Task objective → Please retype all of the data below, word for word.

═════ Information given

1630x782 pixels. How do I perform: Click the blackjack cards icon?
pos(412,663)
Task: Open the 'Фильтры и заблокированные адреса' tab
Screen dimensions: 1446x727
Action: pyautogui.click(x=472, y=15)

══════════

Result of this task →
1630x782 pixels. How do I perform: Click the blackjack cards icon?
pos(412,663)
Task: Open the 'Фильтры и заблокированные адреса' tab
Screen dimensions: 1446x727
Action: pyautogui.click(x=472, y=15)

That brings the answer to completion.